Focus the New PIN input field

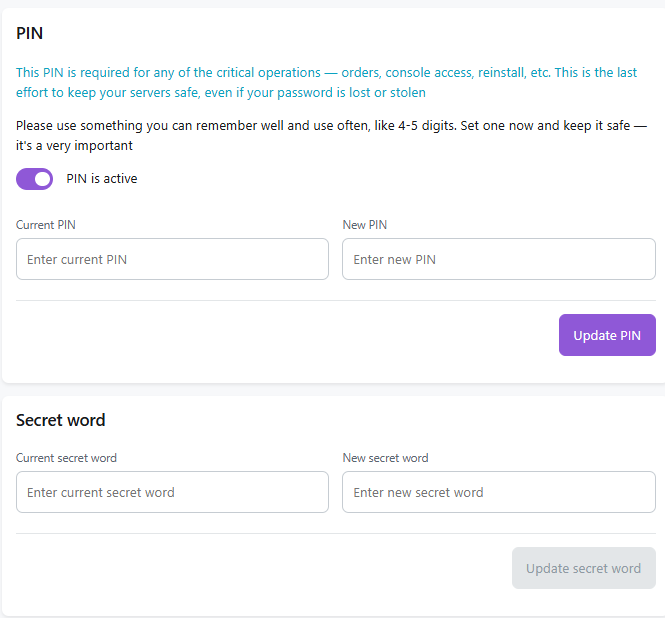pos(498,259)
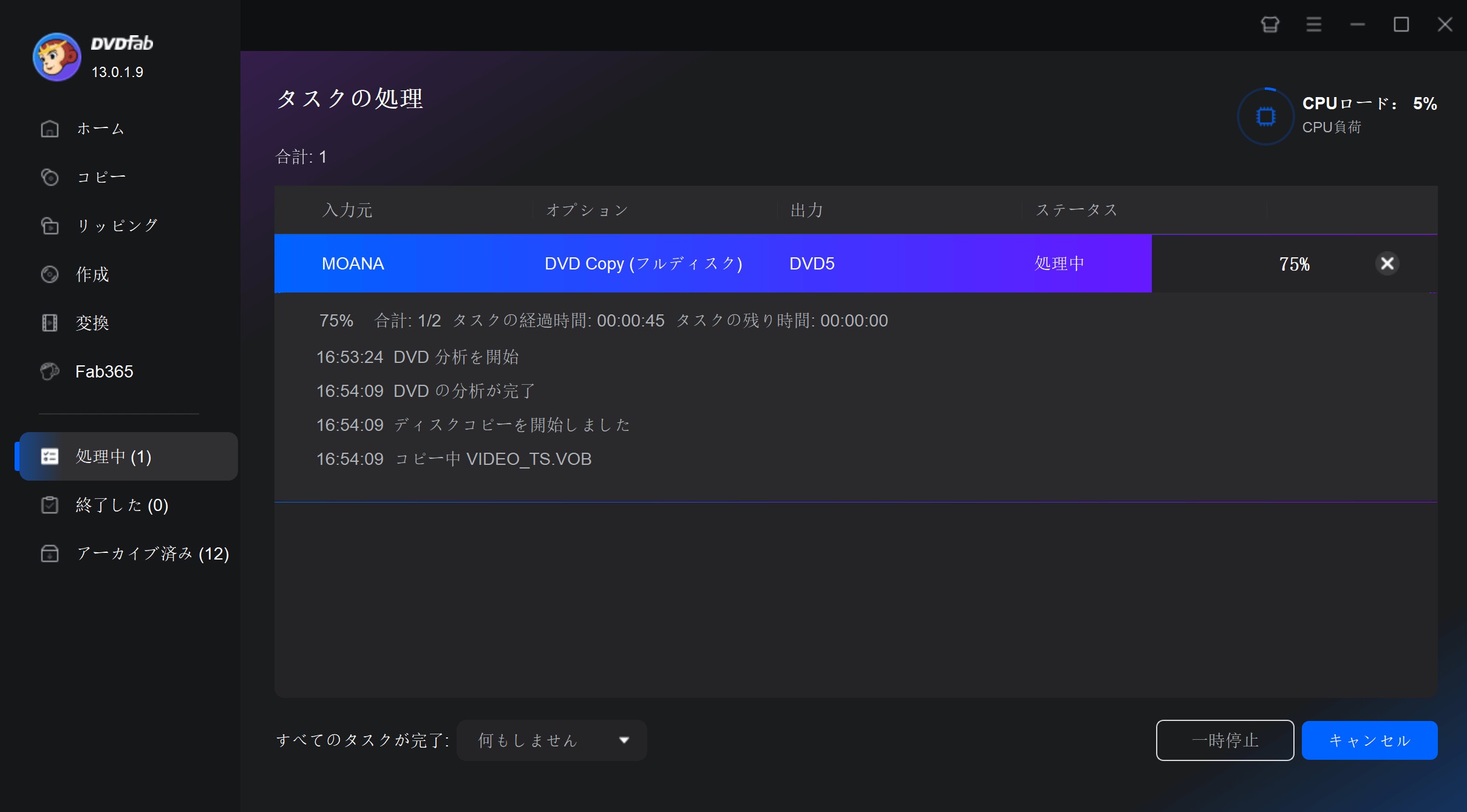Click the Creator (作成) disc icon
Image resolution: width=1467 pixels, height=812 pixels.
tap(50, 274)
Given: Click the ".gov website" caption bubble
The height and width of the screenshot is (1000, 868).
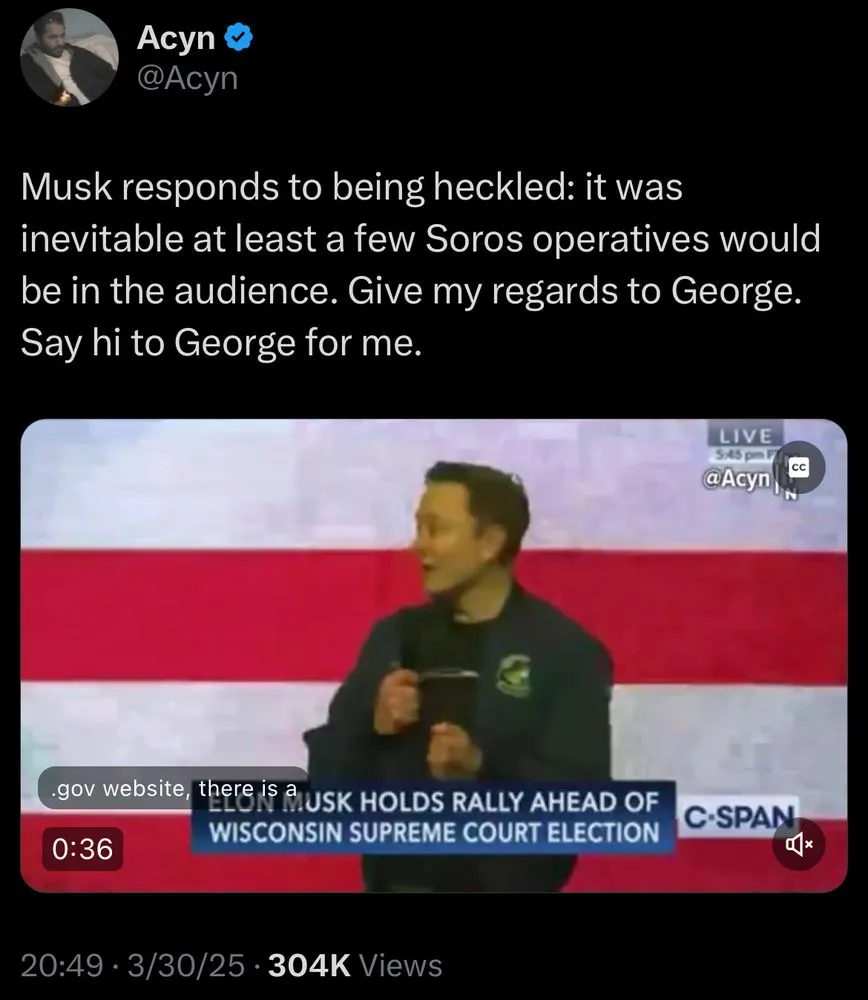Looking at the screenshot, I should [173, 788].
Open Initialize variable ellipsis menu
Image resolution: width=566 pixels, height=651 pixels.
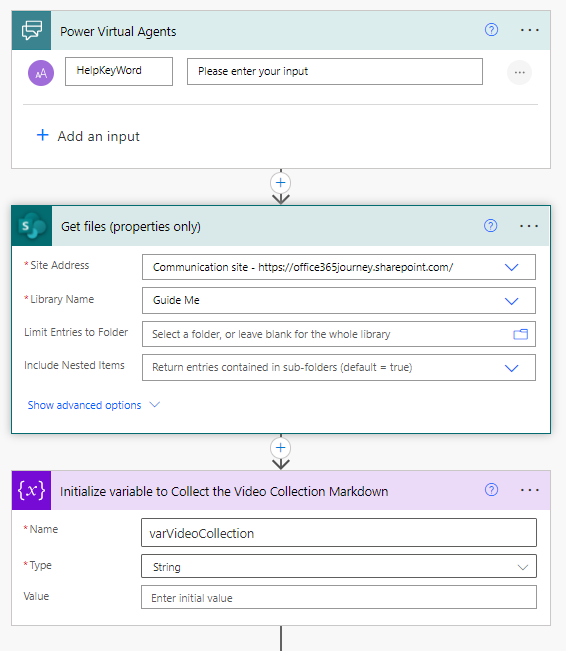pyautogui.click(x=529, y=490)

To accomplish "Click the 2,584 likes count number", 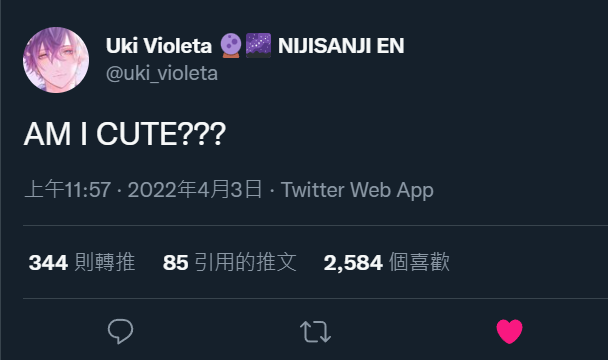I will (x=353, y=263).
• • • • •
**What is asked**.
Reproduce everything from the line containing "Given: Click the" down to the line containing "pyautogui.click(x=529, y=490)", swapping "ellipsis menu" for "overflow menu" and keeping all else unchanged. Leave the pictures out.

**Full response**.
Given: Click the ".gov website" caption bubble
The height and width of the screenshot is (1000, 868).
Looking at the screenshot, I should [173, 788].
Open Initialize variable overflow menu
Image resolution: width=566 pixels, height=651 pixels.
pyautogui.click(x=529, y=490)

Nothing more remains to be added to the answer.